Former railway station in Worcestershire, England

Bengeworth railway station was a station on the Midland Railway between Ashchurch and Evesham. The precise location of the station was not in the Evesham suburb of Bengeworth itself, but one mile (2 km) away in Great Hampton. The station was named Bengeworth in order to avoid confusion over other stations in the area which also included Hampton in their names.

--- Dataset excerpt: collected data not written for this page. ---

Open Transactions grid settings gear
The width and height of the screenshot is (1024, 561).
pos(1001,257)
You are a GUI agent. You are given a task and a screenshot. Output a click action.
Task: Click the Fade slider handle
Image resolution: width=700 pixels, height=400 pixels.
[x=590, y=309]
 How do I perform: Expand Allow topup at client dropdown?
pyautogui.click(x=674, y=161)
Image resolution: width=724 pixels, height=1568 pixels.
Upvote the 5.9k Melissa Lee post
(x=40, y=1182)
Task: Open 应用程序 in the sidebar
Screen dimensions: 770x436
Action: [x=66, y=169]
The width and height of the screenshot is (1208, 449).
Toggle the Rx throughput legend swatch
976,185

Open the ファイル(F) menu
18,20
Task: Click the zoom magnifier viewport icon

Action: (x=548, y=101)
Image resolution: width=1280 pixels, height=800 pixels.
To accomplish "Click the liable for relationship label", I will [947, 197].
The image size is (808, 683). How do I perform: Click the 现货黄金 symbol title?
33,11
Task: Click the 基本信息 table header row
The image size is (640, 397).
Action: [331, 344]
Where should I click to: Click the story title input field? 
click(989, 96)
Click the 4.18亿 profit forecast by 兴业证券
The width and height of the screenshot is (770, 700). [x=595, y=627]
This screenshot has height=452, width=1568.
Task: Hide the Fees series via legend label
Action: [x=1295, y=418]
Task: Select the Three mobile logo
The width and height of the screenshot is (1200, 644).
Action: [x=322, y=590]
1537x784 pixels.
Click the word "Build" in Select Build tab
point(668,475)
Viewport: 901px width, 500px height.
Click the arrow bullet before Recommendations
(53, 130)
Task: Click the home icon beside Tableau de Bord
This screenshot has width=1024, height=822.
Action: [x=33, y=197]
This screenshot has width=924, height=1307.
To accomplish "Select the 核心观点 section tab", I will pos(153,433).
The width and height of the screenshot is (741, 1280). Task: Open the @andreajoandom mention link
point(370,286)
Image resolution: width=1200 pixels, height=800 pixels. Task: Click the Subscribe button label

The station opened in 1864 and closed in 1953, but trains continued to use the line until closure in 1964. Some of the land between Hinton on the Green and south of Bengeworth station was given over to housing. The bridge that crossed the main A44 Pershore Road north of the station was removed, and the track bed beyond the road is now used as an access road to the nearby water treatment works.

==Location==
Bengeworth station was located on the Midland Railway's line from Ashchurch to Barnt Green via Evesham and Redditch, between the stations of Evesham and Hinton. It was located in the village of Great Hampton, to the south of the Evesham–Pershore road which was previously part of the A44 and is now part of the B4084. The station was around one mile (2 km) to the west of the village Bengeworth, and its eponymous bridge across the River Avon into Evesham.

==History==
The route between Birmingham and Bristol was completed by 1844 by the Birmingham and Gloucester, both of which became part of the Midland Railway (MR) in 1845. Because the route chosen missed several large towns in the area, notably Redditch, Evesham and Alcester, and the MR wanted a diversionary route to be available, a new loop line was constructed through those towns in 1859–1868, running between Ashchurch and Barnt Green. Bengeworth was one of the fourteen new stations constructed along the line, opening on 1 October 1864. It was reported in the local press at the time of opening that the station was to be named "Bengeworth, for Hampton", although later references only include the name Bengeworth. The decision was made to name the station Bengeworth rather than Hampton or Great Hampton, in order to avoid confusion over other stations on the Midland Railway network which also included Hampton in their names. Contemporary newspapers noted that this decision had caused "some offence" to people living in Hampton.

The station and line eventually came under the control of the London, Midland & Scottish Railway, under the Grouping of 1921, and then passed into the Western Region of British Railways under nationalisation in 1948. In 1952, British Railways proposed to close Bengeworth Station, because there was little usage by that time, and goods traffic was minimal. The railway authorities argued that buses already covered much of the route and that concentrating services at Evesham would be more efficient and cost-effective. Despite opposition by local councillors, especially those representing Hampton, the closure went ahead the closure went ahead with the last services calling at the station on 8 June 1953.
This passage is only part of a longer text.